Essa prática materializa uma pauta defendida pelo MAB: a urgência de manter a floresta em pé por meio da geração de renda baseada na sociobiodiversidade, contrapondo-se ao avanço do desmatamento causado pelo agronegócio e por grandes projetos de infraestrutura.
Bioinsumos e Soberania Alimentar: rompendo a dependência química
Sob a metodologia do “aprender fazendo”, o educador popular Givanildo Santos (Tatu) coordenou a oficina de produção de bioinsumos. A atividade demonstrou que a produção de alimentos saudáveis não precisa ficar refém dos pacotes químicos e agrotóxicos das multinacionais.
Utilizando recursos disponíveis nos próprios quintais das famílias, como a serrapilheira (folhas e terra em decomposição), microrganismos eficientes (EM) e restos de peixe, os participantes aprenderam a formular: biofertilizantes, fosfito, biopeixe entre outros.



Para o MAB, a massificação dos bioinsumos cumpre um papel político central: garante a autonomia econômica e a soberania alimentar das famílias camponesas, provando ser possível elevar a produtividade sem envenenar a terra ou o prato do povo trabalhador.
Metas e Impacto na Amazônia Legal
O projeto “Produção Sustentável em Comunidades Atingidas da Amazônia” é fruto da luta organizada popular e visa beneficiar diretamente mais de 600 famílias em 32 comunidades da Amazônia Legal.
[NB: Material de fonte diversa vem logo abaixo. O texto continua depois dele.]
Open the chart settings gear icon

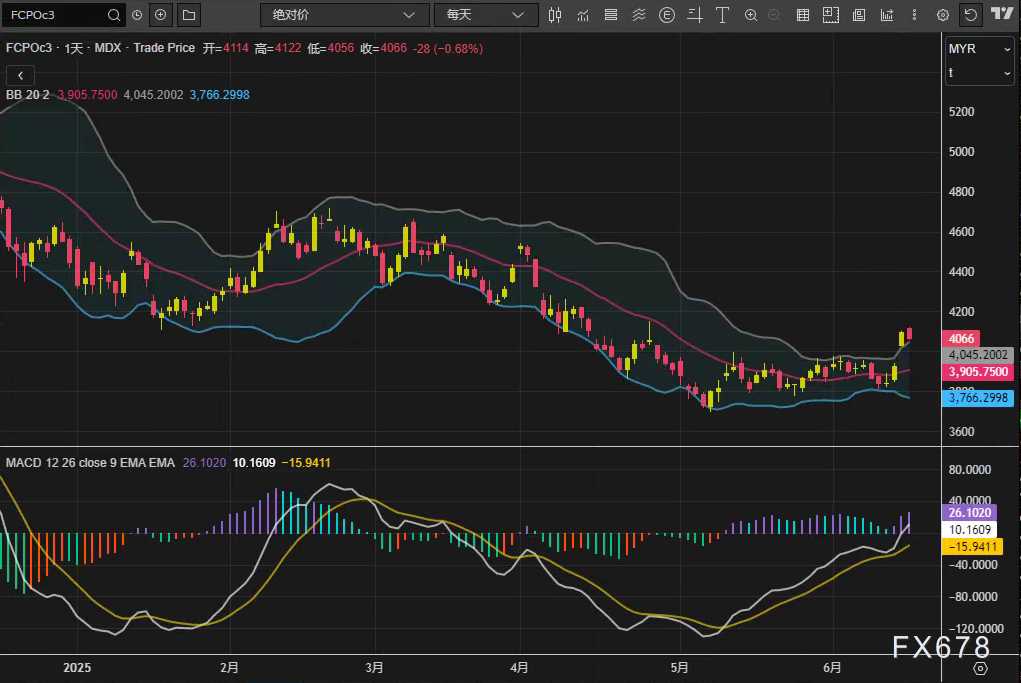[942, 15]
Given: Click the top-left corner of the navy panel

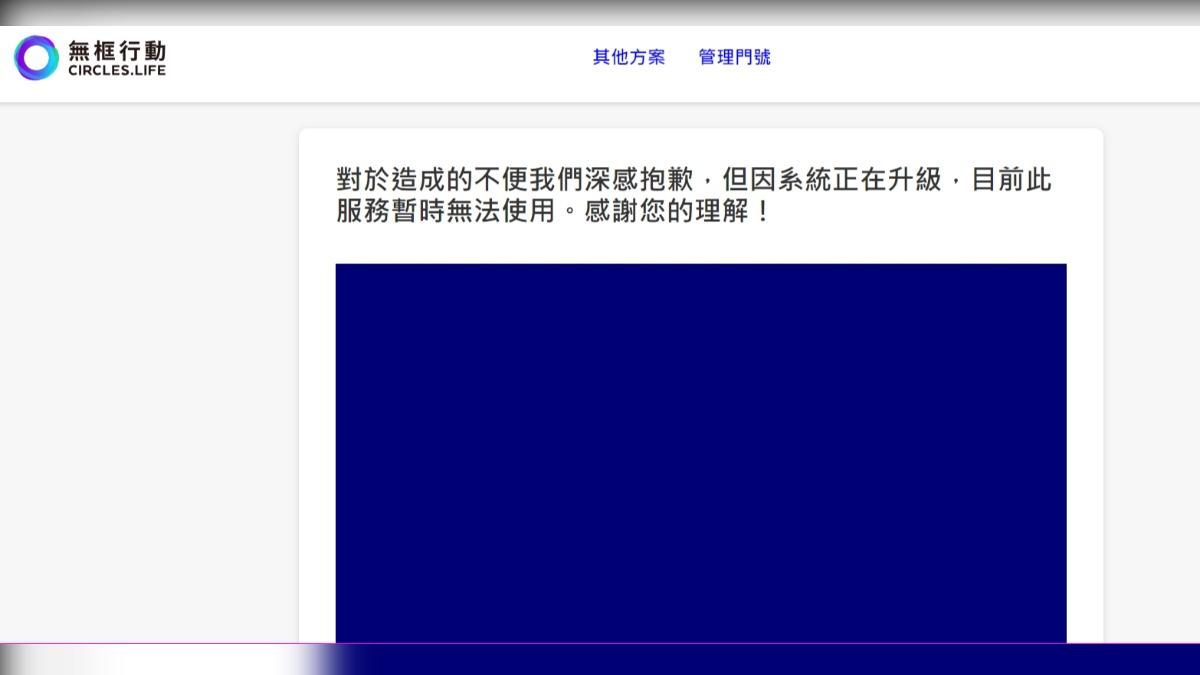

Entre suas metas estruturais e resultados previstos estão a implantação de 300 unidades de Produção Agroecológica Integrada e Sustentável (PAIS), equipadas com sistemas de energia solar e captação de água; o desenvolvimento de 200 projetos complementares voltados ao fortalecimento de agroindústrias comunitárias, hortas, criação de pequenos animais, sistemas agroflorestais e feiras locais; a consolidação de cinco viveiros e o plantio de 200 mil árvores nativas para a restauração florestal. Além da realização de atividades de educação do campo em escolas locais, com foco na conscientização sobre alimentação saudável e defesa ambiental.
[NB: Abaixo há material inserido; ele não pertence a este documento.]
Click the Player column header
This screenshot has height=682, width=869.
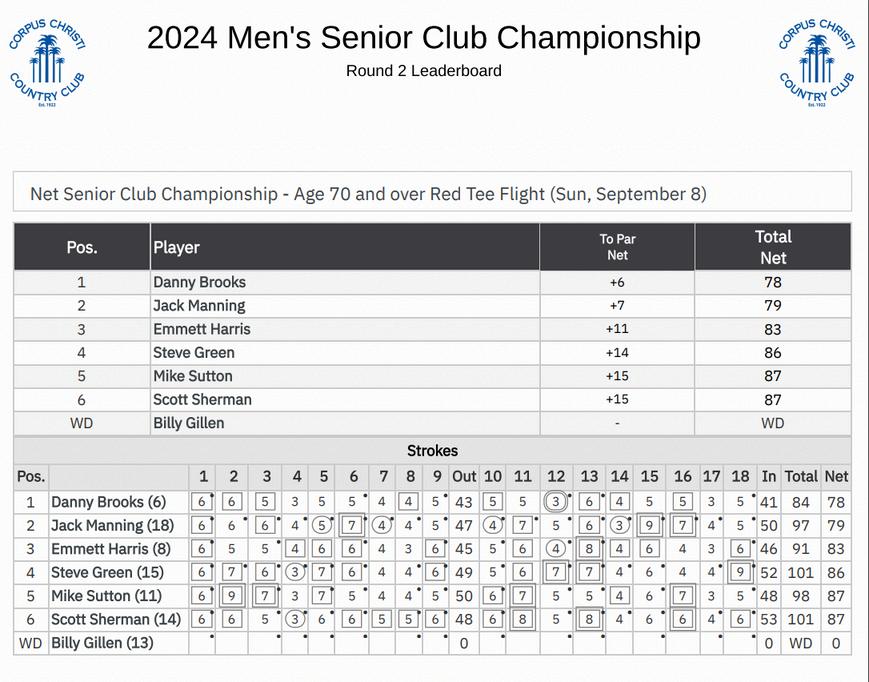[176, 247]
Para além das oficinas práticas e do planejamento de metas, o encontro reservou um espaço central e estratégico para debates de conjuntura sobre a crise climática global e o atual modelo econômico. O grupo debateu como os impactos extremos sentidos na Amazônia são reflexos diretos de um sistema capitalista predatório, baseado na privatização da água, no avanço desenfreado do desmatamento e na exploração mercantilista dos bens comuns.
Em 2026, esse cenário ganha contornos ainda mais graves e urgentes com a chegada do fenômeno El Niño. A intensificação das anomalias climáticas têm provocado secas severas e calor extremo na região Norte do Brasil, gerando profundas incertezas sobre o futuro da produção de alimentos e a preservação do bioma.
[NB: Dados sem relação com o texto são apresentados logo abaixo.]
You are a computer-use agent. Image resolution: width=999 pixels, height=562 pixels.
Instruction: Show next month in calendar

No entanto, as discussões apontaram que a organização popular se faz ainda mais necessária diante desse cenário de crise. O MAB reforça que, mesmo enfrentando as incertezas impostas pela crise climática e pelas amarras do capitalismo, o povo organizado não recua. O projeto e as formações técnicas demonstram que a saída é continuar lutando, ocupando os territórios com agroecologia e construindo possibilidades reais de seguir vivendo com a natureza, em profunda harmonia e respeito.